December OpenSolaris Meetup

Posted by JD 12/09/2009 at 07:46

I attended the Atlanta area OpenSolaris Meetup last night even though we were getting some major rain in the area which made the 30 minute drive challenging. Why would I bother? Swag? Scott D presenting? Being around other nerds that like Solaris? No, although those are all valid reasons too.

Even with the nasty weather, the room was packed and we had to bring in some more chairs so everyone could sit. About 20 people attended.

New stuff in ZFS

Yep, the entire meeting was about fairly new features added to ZFS on OpenSolaris. Things like data deduplication and how well it works in normal and extreme situations. The main things I took away from the talk were:

  1. ZFS is stable
  2. Data Deduplication, dedup for short, should only be used on backup areas, not on live production data, until you become comfortable with it and the performance in your environment
  3. Dedup happens at the block level of a zpool, anything above that level still works as designed
  4. Only use builds after 129 of OpenSolaris if you plan to use dedup. Earlier versions had data loss issues with the code.
  5. Solaris doesn’t have the dedup code yet. It is not currently scheduled for any specific release either.
  6. DeDup is only available in real-time now, there is no dedup thread that can be scheduled to run later. This could have unknown performance impacts (good or bad).
  7. ZFS supports both read and write cache devices. This means we can specify cheap and expensive SSD memory be used for caching either cache and deploy cheaper, larger SATA disks for the actual disk storage. Some cost/performance examples were shown with 10,000rpm SAS drives compared to SSD cache with 4200 SATA drives. The price was about the same, 4x more storage was available and performance was 2x better for read and about the same for write. Nice.
  8. ZFS has added a way to check for disk size changes – suppose your storage is external to the server and really just a logical allocation. On the storage server, you can expand the LUN that the server sees. ZFS can be configured to manually or automatically refresh disk device sizes.
  9. Device removal – currently there is no direct method to remove the disk from a ZFS pool. There are work arounds, however. Anyway, they are planning to release the method this year in OpenSolaris ZFS to remove a disk from a zpool.
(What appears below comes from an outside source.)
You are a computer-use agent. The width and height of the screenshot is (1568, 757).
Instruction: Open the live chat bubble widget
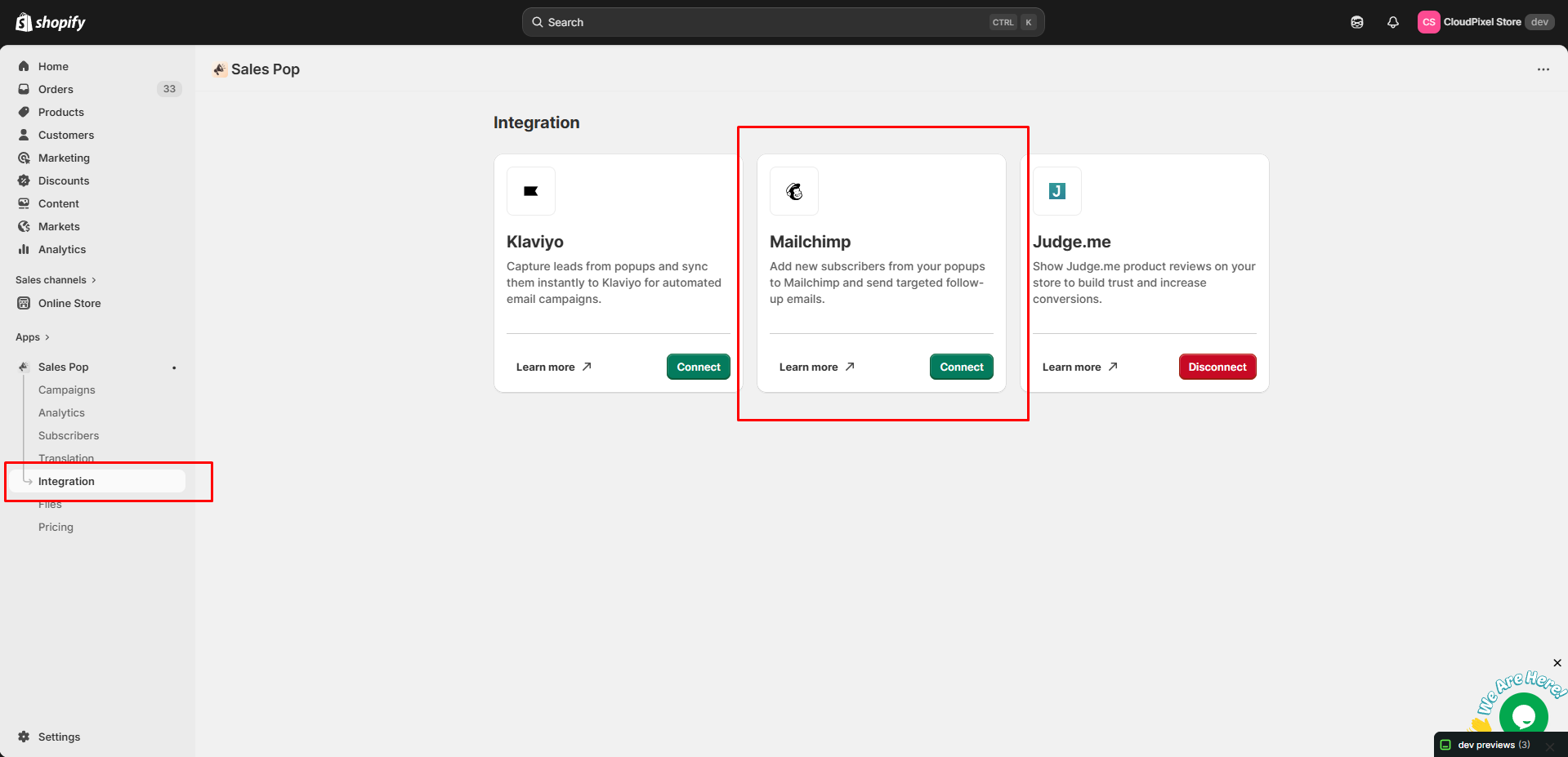click(1523, 716)
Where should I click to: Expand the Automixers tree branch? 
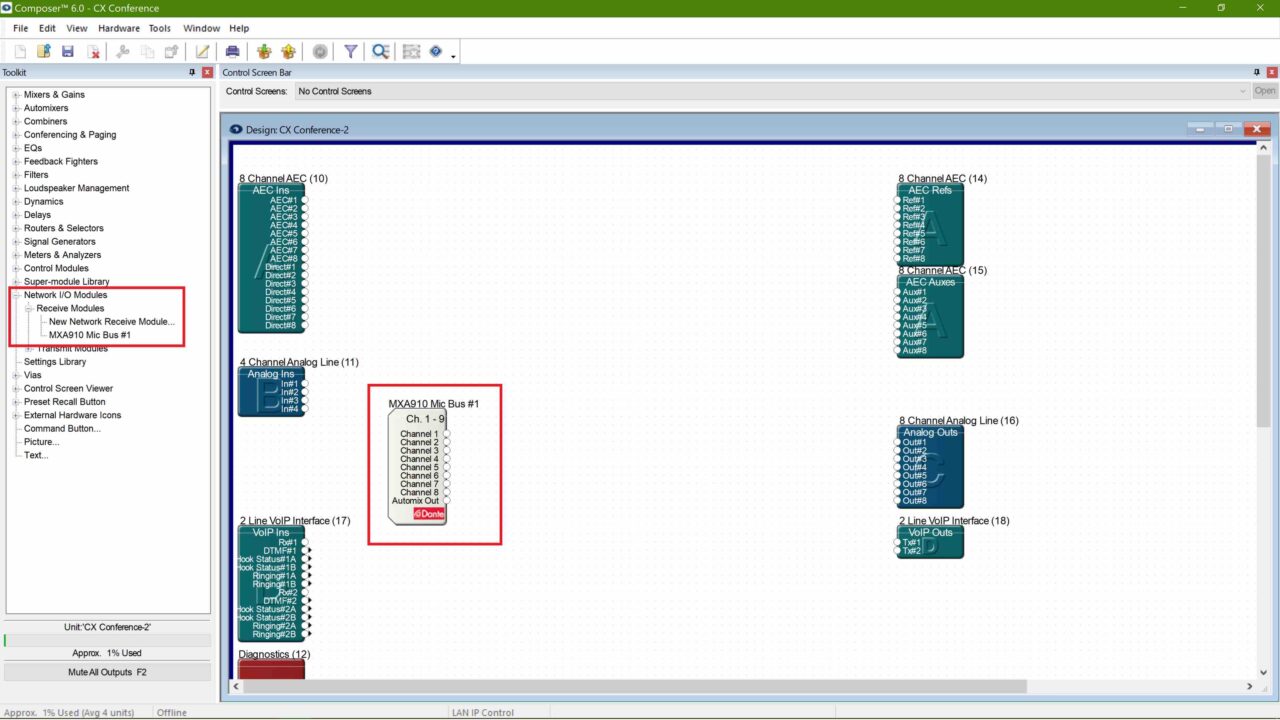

To really get the demo, you need to accept the other great things about ZFS as a basis, then add the new capabilities on top. One of the demonstrations was how IT shops can charge back for data storage to multiple users since they are using the data, even when 20 other departments are also using the same data blocks. Basically, dedup gives you more disk storage without buying more disk.

ACLs are managed at the file system level, not the disk block level, so the dedup’ed data still can only be accessed appropriately.

Why OpenSolaris ?

Is an open source version of Sun Microsystems Solaris operating systems that runs on lots of hardware you may already own. It also runs inside most virtual machines as a client or guest. Since it looks and feels like Solaris, you can become familiar with it for zero cost on your PC at home for just the cost of disk storage – about 20GB. Sun also uses OpenSolaris to trial new features prior to placing them into the real Solaris releases. I run OpenSolaris in a virtual machine under Widnows7 using the free version of Sun’s VirtualBox hypervisor. I know others who run it directly on hardware, under Xen and under VMware hypervisors too. Just give it enough virtual disk storage and go. I think 10GB is enough to load it, but a little more, say 20GB, will let you play with it and applications more.

If you are in the market for NetApp storage, you really need to take a look at Sun’s storage servers running ZFS. The entry price is significantly less and you get all the flexibility of Solaris without giving up CIFS, iSCSI, NFS, and, in the future, fibre channel storage. Good sales job Sun.

Swag

No meetup is a success without some swag. Water bottles, t-shirts, hats, and books, were all available. We were encouraged to take some after the iPod Nano raffle was won (not by me). Pizza and sodas were also provided by the sponsors.